Harry rolled his eyes. He did have to hand it to Zabini, though, he'd never have thought of blackmail as a proper tactic for asking Ron out, nor collecting information instead of stamps.
"I think you're being a bit repetitive, there. We've already figured out how much of a bastard I am. I'm pretty sure I knew it before you did, actually. So, meet you when they release students to leave to go to Hogsmeade? I usually see you, Granger, and Potter when I'm heading out, so just be around that area." Zabini grinned again and waved flippantly as he turned away.
Harry looked past Zabini then, and at Draco as he stood awkwardly by the hall doors. While the breakup hadn't showed any lines of stress or harmed his appearance in any way really, he looked a smidge thinner, and shorter. Harry took the shortness as both that Draco was standing next to Zabini(who was quite tall on the whole) and was also slouching in a way Harry'd never really associated pureblood wizards with. They'd always sat and stood with their backs straight, even and especially Draco.
There was a shy poke to his shoulder, and Harry glanced to his left. A small Hufflepuff stood, her toes pointed in at each other a little, and her tie so crooked it almost flipped over her shoulder. She had large, old glasses teetering on her freckle-peppered nose, and chestnut hair fell in large tangles down her shoulders. She stared at him nervously.
"Um, Harry... I heard you were single, so..." She trailed off, and looked down at her feet, pushing her glasses up stubbornly. "I was wondering if you would go out with me?"
Harry blinked at her for a few more seconds. He'd seen her around, and in the library when Hermione managed to drag he and Ron there, but she'd generally had her nose shoved in a book deep enough to hide the hideous frames of her glasses. Even though that wasn't quite her fault, Harry couldn't tell why she wouldn't just get rid of them and have Madam Pomfrey fix her eyesight. Unless she thought they were cute?
"Who are you?" He asked.
Ron was distracted from seething about Zabini long enough to glance over, but he went back to muttering in increasing volume after satisfying himself that the girl wasn't a Slytherin.
"Eleanor Bradshaw. I'm a fourth year Hufflepuff." She fiddled with a bracelet hanging loosely from her wrist and bit her lip.
Harry thought for a moment, and then shrugged.

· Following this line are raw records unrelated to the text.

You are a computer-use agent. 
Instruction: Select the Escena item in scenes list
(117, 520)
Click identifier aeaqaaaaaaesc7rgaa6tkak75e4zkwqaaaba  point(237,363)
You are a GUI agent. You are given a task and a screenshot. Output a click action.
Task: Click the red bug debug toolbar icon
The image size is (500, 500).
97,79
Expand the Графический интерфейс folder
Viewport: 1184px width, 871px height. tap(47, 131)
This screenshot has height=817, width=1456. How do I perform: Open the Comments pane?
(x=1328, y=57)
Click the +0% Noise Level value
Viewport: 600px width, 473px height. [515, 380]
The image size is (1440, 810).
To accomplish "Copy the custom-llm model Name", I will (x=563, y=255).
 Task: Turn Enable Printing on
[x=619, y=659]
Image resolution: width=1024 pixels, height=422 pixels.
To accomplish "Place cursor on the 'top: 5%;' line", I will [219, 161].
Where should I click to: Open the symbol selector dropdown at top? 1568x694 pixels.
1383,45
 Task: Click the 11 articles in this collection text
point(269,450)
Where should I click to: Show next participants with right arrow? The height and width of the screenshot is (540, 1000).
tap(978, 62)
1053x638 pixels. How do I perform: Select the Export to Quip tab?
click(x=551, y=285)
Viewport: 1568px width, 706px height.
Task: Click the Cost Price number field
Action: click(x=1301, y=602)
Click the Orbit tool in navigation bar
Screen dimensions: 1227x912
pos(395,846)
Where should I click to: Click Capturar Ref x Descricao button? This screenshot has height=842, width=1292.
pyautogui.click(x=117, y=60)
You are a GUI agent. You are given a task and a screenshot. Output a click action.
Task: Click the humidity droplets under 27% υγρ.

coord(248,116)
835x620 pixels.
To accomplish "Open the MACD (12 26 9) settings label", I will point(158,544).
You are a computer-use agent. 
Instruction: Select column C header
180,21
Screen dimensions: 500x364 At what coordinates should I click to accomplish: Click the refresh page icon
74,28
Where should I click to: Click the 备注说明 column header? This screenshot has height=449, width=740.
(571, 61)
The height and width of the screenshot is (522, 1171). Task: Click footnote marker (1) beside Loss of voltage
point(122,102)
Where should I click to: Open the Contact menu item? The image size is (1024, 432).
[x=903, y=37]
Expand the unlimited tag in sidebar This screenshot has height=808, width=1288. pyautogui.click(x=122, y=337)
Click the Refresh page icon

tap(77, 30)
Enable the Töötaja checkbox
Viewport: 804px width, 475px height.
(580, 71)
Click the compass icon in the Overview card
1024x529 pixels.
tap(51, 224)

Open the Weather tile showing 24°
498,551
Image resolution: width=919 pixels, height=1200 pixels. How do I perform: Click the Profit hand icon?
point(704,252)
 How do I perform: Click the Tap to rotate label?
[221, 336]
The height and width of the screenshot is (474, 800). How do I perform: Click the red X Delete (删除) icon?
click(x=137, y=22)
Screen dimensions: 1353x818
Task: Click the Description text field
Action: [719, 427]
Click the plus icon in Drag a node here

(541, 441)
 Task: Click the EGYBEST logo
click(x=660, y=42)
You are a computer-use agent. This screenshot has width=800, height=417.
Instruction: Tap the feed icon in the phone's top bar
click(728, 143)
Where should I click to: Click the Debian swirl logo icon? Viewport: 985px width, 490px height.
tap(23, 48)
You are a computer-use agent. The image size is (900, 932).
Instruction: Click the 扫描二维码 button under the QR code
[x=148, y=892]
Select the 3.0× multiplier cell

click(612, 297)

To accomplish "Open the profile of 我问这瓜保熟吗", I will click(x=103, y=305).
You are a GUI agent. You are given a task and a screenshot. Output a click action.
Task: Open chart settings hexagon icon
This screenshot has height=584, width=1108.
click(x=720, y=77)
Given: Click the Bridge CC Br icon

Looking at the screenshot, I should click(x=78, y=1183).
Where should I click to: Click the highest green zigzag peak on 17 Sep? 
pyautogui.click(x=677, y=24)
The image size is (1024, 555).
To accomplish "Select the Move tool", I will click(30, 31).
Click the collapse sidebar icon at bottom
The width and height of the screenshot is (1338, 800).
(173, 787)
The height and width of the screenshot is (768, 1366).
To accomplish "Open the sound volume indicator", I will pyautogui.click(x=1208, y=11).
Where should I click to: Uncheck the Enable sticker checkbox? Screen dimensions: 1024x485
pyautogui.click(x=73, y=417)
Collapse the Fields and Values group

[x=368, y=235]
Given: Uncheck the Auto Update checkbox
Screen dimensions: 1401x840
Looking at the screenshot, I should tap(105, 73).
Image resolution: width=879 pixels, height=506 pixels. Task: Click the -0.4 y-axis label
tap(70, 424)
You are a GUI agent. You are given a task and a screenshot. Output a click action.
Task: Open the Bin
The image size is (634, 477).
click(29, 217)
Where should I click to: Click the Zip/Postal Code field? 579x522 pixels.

She was young, but she would do until he found someone older. Sadly, most of the sixth, seventh, and eighth year girls had already heard that he dumped most of his girlfriends, and if they broke up with him first, he wasn't dejected in the slightest. He'd probably have to start delving into the mines of the fourth and fifth year girls anyway.
"Yeah, okay, I'll go out with you."
"CAN YOU BELIEVE THE NERVE OF THAT PRICK, WALKING OVER HERE AND DARING TO ASK ME IF I WOULD-"
Even though Hermione would've surely been lecturing him on breaking so many girls' hearts and accepting another invitation from a girl he didn't care about, Harry sometimes really wished Hermione was at dinner to calm Ron down. Harry still wasn't quite sure of Zabini's logic of asking Ron out--after all, with Ron's current death threats, Ron would probably lure Zabini into a dark alleyway and gut him.
But perhaps that was all part of Zabini's plan. After all, he didn't seem like a sensible bloke, really.